▶ **Text segment**
__________________________________________________
Tuesday, September 17, 2013

Countdown to Opening Night by the Elements: Number 13

Lucky “13” of the elements Fearless is looking at?  Well…you be the judge.


Aluminum is a rather common metal, the most common one in the earth’s crust, as a matter of fact.  Ah, but try finding it as a metal in nature.  Probably not going to happen.  Aluminum is simply too reactive on its own.  But you can find it in more than 250 different minerals.  Despite its reactivity, it does not easily ignite.

It has a long history, its being in evidence in ancient Greece and Rome as an astringent (a “styptic” – an astringent used in treating wounds).  It would not be until the mid-18th century that Louis-Bernard Guyton de Morveau, a French chemist and sometime political official, looked at “alum” (which is hydrated potassium aluminum sulfate, but they didn’t know that at the time, it was just this quartzy looking stuff) and decided to call it “alumine.” 

Close…but not quite.  Sir Humphry Davy figured out that there was a metal in there and called it “alumium.”  Ooooh…almost.  Davy took another shot at it, calling the metal “aluminum,” but he didn’t get around to actually extracting the metal.  Friedrich Wöhler, a German chemist, almost did it, but he thought he had potassium.  He tweaked his experimental processes a bit, and in 1827 he isolated pure aluminum. Bet this would have gone much more quickly if Swedes were involved.

But back to aluminum.  It is a very durable element, resistant to corrosion.  It has no known function in biology, but it does lend strength to metals with which it is alloyed, making it critical in aerospace, transportation, and structural applications. In fact, it is among the most practical of elements, finding its way into any number of applications or products: packaging (cans or foil), automobiles, building construction, utilities (light poles, sign posts), protection (casings for electronic equipment and consumer products), heat sinks for electronic appliances, paints, musical instruments (generally guitars), lighting, athletic equipment, fireworks, and many more.
__________________________________________________
▶ **Input data**
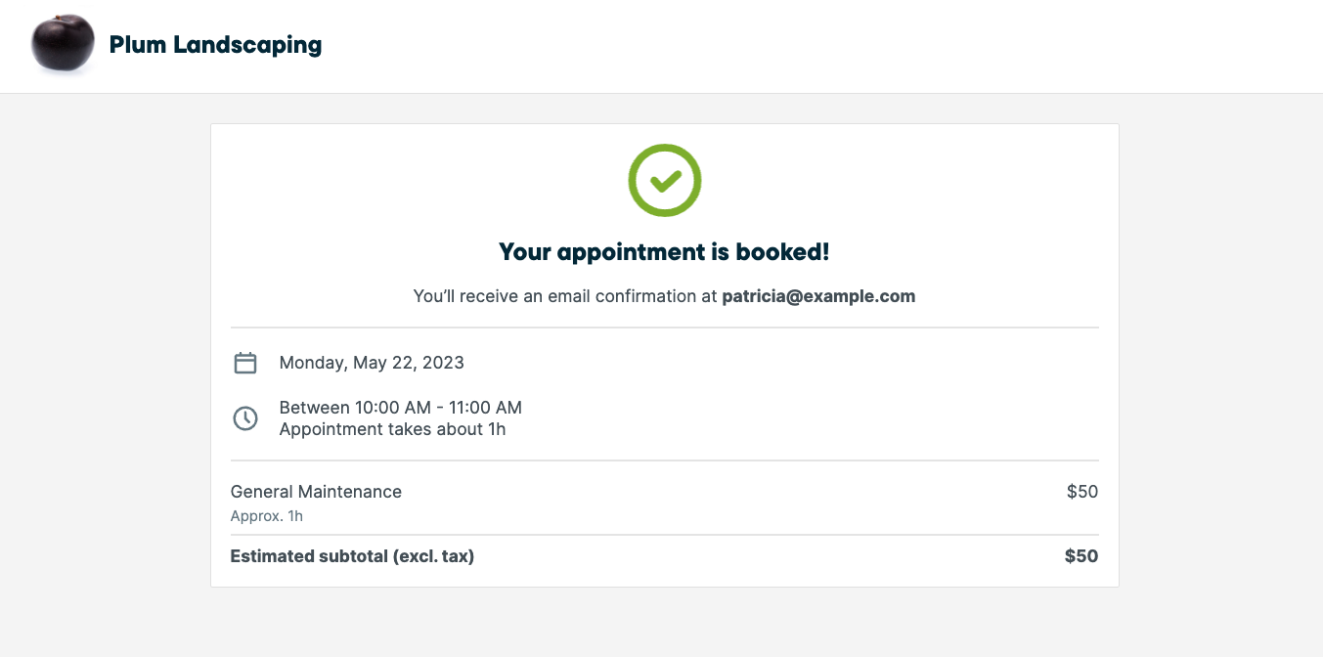Click the Monday, May 22, 2023 date text
1323x657 pixels.
(372, 363)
__________________________________________________
▶ **Exercises to complete**
(1) Using the aluminum post, say whether each statement agrees with it, answering yes or no and quoting the words that decide it: (a) Aluminum is the most common metal in the earth's crust. (b) Sir Humphry Davy extracted aluminum metal. (c) Aluminum has a known function in biology.
(2) Name every term that the aluminum post says a chemist gave to the substance or the metal, along with the chemist who gave each one.
(3) Please reproduce the aluminum post word for word, starting at "Close…but not quite.  Sir" and ending at "Swedes were involved.".

▶ **Solutions to the problems**
(1)
(a) Yes: "Aluminum is a rather common metal, the most common one in the earth’s crust, as a matter of fact."
(b) No: "but he didn’t get around to actually extracting the metal."
(c) No: "It has no known function in biology"

(2)
- "alumine": Louis-Bernard Guyton de Morveau
- "alumium": Sir Humphry Davy
- "aluminum": Sir Humphry Davy

(3)
Close…but not quite.  Sir Humphry Davy figured out that there was a metal in there and called it “alumium.”  Ooooh…almost.  Davy took another shot at it, calling the metal “aluminum,” but he didn’t get around to actually extracting the metal.  Friedrich Wöhler, a German chemist, almost did it, but he thought he had potassium.  He tweaked his experimental processes a bit, and in 1827 he isolated pure aluminum. Bet this would have gone much more quickly if Swedes were involved.